WHAT TO PRODUCE —
Repeat exactly the lines of the entries below from the one with "You are a computer-use" through the one with "Instruction: Click the", both ends included, and nothing else.

[[ RECORDS SUPPLIED open ]]

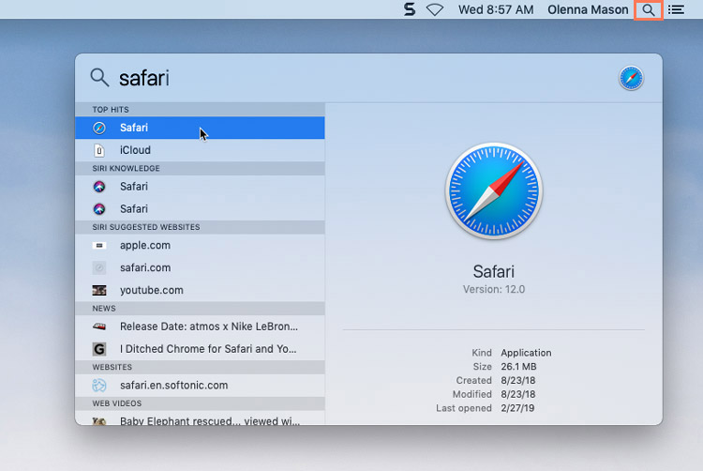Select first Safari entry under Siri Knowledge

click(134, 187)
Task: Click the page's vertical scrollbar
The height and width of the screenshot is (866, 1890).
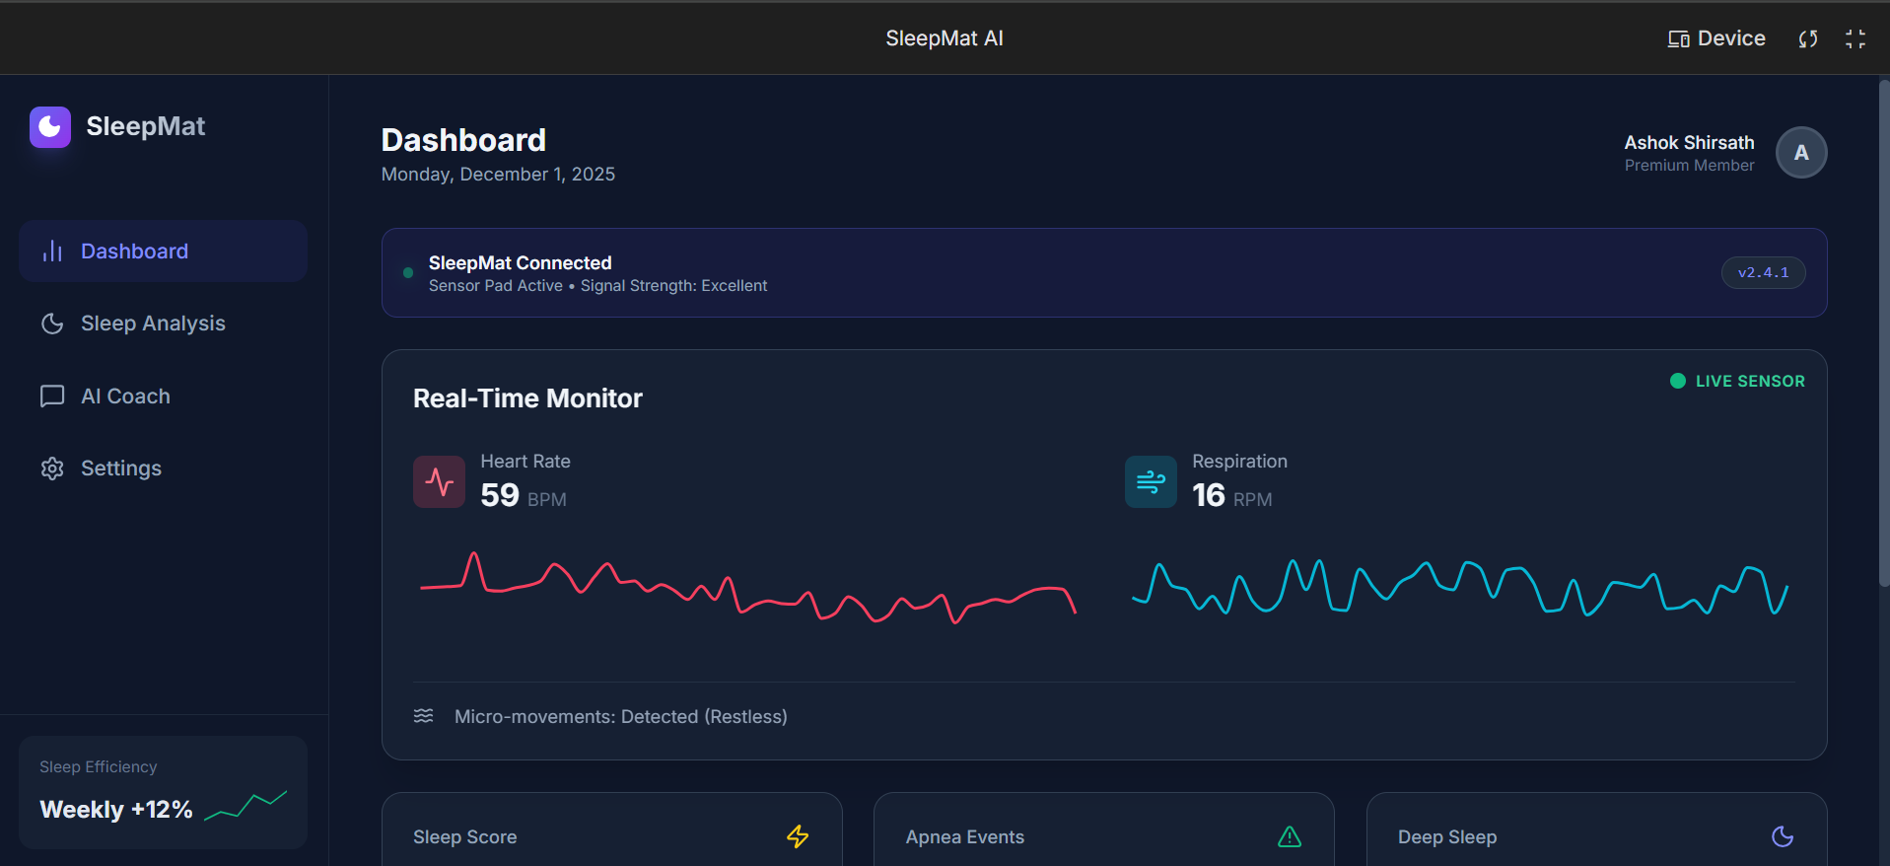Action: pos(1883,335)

[[ RECORDS SUPPLIED closed ]]
[[ RECORDS SUPPLIED open ]]

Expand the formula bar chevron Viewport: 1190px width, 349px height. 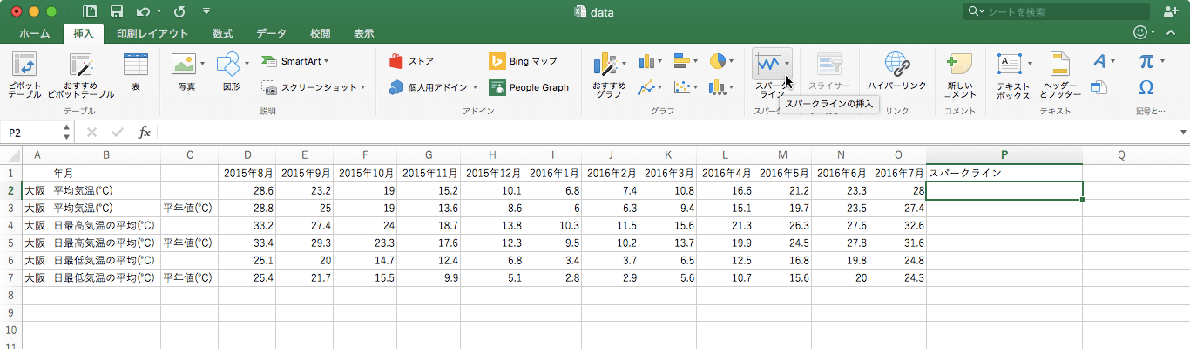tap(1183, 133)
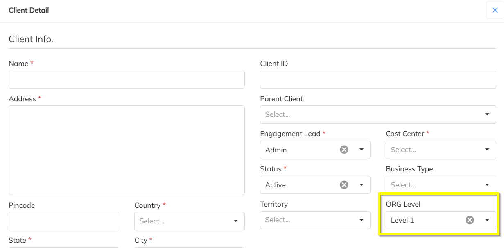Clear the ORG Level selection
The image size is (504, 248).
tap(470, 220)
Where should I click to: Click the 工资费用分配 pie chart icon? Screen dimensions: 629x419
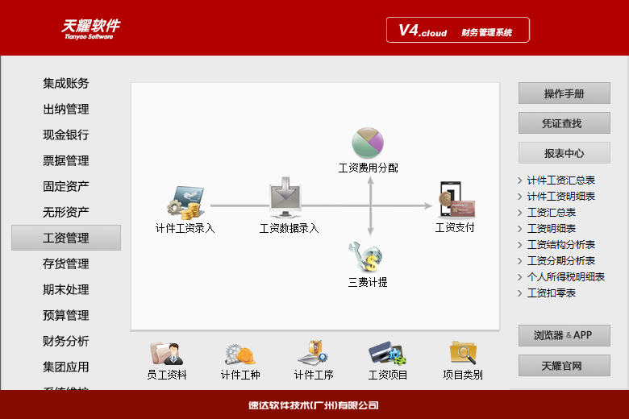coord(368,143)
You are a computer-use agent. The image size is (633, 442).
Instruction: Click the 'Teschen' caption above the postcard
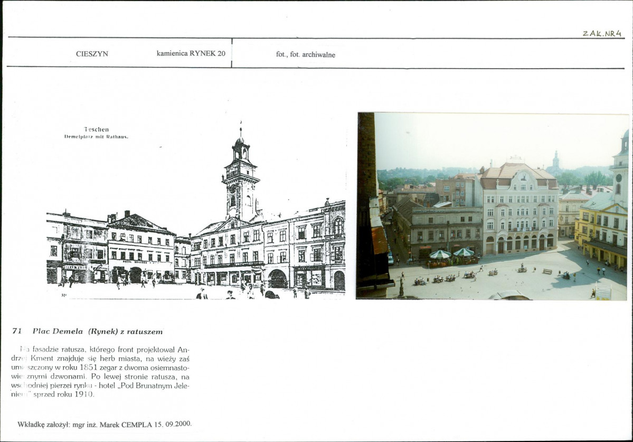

[[ RECORDS SUPPLIED closed ]]

OUTPUT FOR THIS TASK —
You are a computer-use agent. The image size is (633, 442).
Instruction: Click the 'Teschen' caption above the postcard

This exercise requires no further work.